Podcast Episode: Orbs Of Light Meditative Poem Revisited

Cross-section of Earth showing crust, mantle, outer core, and glowing inner core beneath a forest and village
Cross-section of Earth showing layers beneath a thriving landscape

Pip: Classroom Mothership Earth — where climate prophecy, cosmic meditation, and the occasional UFO all share a zip code.

Mara: Today we’re looking at work from Ari Joshua Bouse — a meditative poem that moves from climate grief through the zodiac and out to the edges of the universe. Let’s start with the poem itself and what it’s reaching for.

Orbs Of Light: A Meditation on Expanding Awareness

Pip: This poem isn’t just a meditation exercise — it’s a cosmology. It opens with climate grief and the suffering of sentient beings, then pivots toward something like a spiritual antidote. The question it’s asking is: what do you do with that grief?

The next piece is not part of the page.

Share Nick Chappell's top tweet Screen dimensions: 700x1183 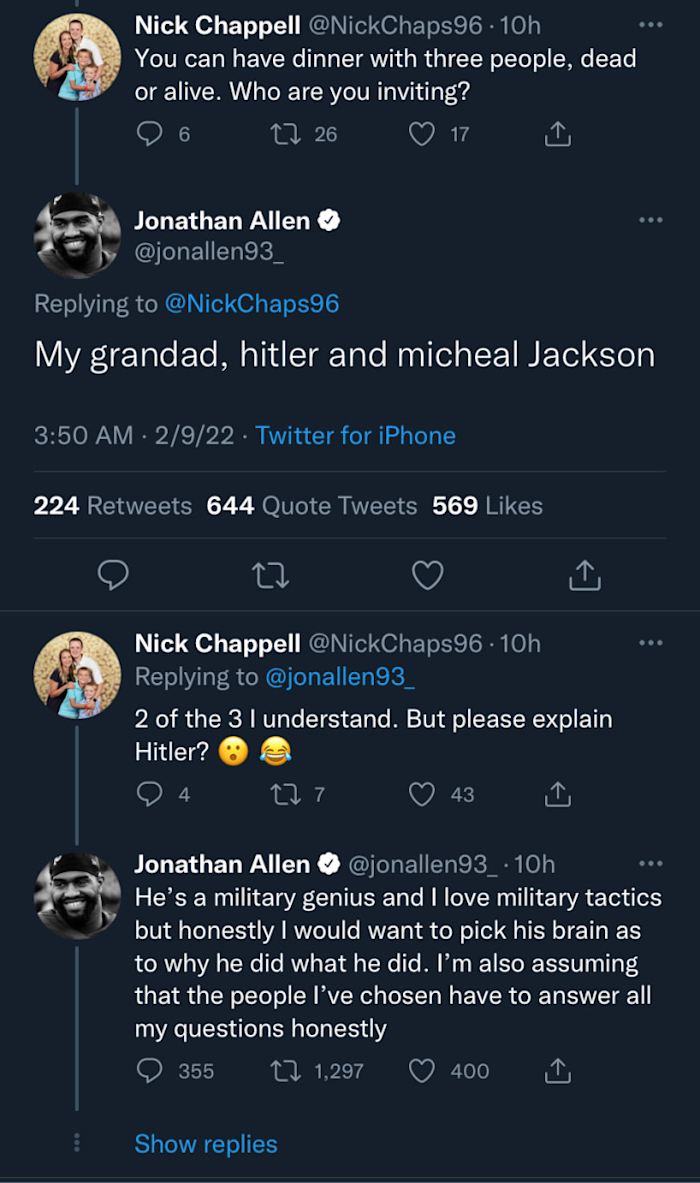(557, 133)
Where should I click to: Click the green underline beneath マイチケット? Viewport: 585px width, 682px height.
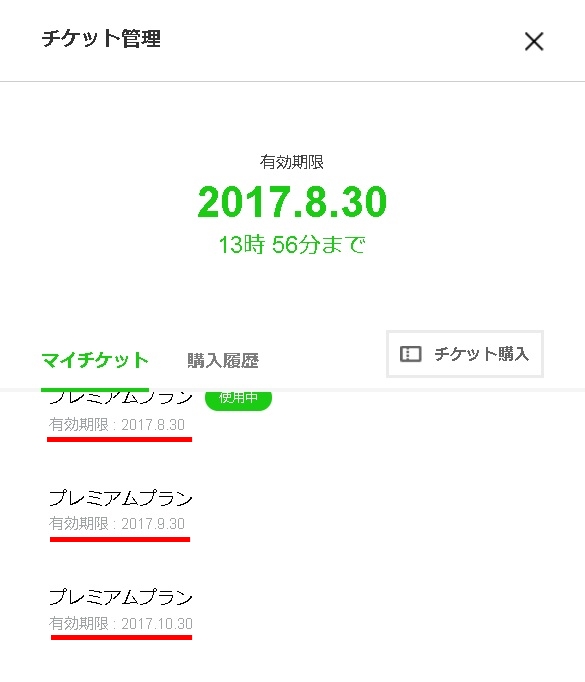pos(95,389)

Mara: The poem sets up the movement from darkness toward light early, and then delivers the actual practice: “Picture a growing golden white orb of light illuminating your soul and then let it travel with your consciousness outward — first filling the room, making its way through your home, community, region, planet and then to the edge of the Universe and back to the home of your breath.”

Pip: So the meditation is literally a scale exercise — you start in your chest and end at the edge of everything. That’s not a metaphor for healing; it’s the mechanism.

Mara: Right, and the poem frames that expansion in physical terms too — “Feel expansion and then contraction of the Universe” maps the cosmos onto breath. The inhalation and exhalation become a model for how awareness moves.

Pip: There’s also an astrological scaffolding underneath all of this — Aries, Pisces, the Aquarian New Age — which positions the meditation inside a larger turning of ages, not just a Tuesday morning breathing exercise.

Mara: And then the poem directs that orb outward with real specificity. It names Ukrainian and Russian people, Black and Indigenous people, whales, dolphins, USOs and UFOs — and then reaches further: “Send it to mythical creatures of folklore. For on some level, they too exist and deserve an equitable passport in sovereignty.”

Pip: An equitable passport in sovereignty — for creatures of folklore. I respect the commitment to leaving no one out of the universal health plan.

Mara: The closing line pulls it together: “We are Starseed Children of the Creator. Humans are part of a universal tapestry. But we are not the only ones.” The poem ends not on human centrality but on plurality — a shared cosmos.

Pip: Climate grief in, cosmic solidarity out. That’s the arc.


Pip: From grief to orbs to folklore creatures holding valid passports — the range here is genuinely its own thing.

Mara: The throughline is expansion: personal breath, planetary care, universal belonging. Worth sitting with.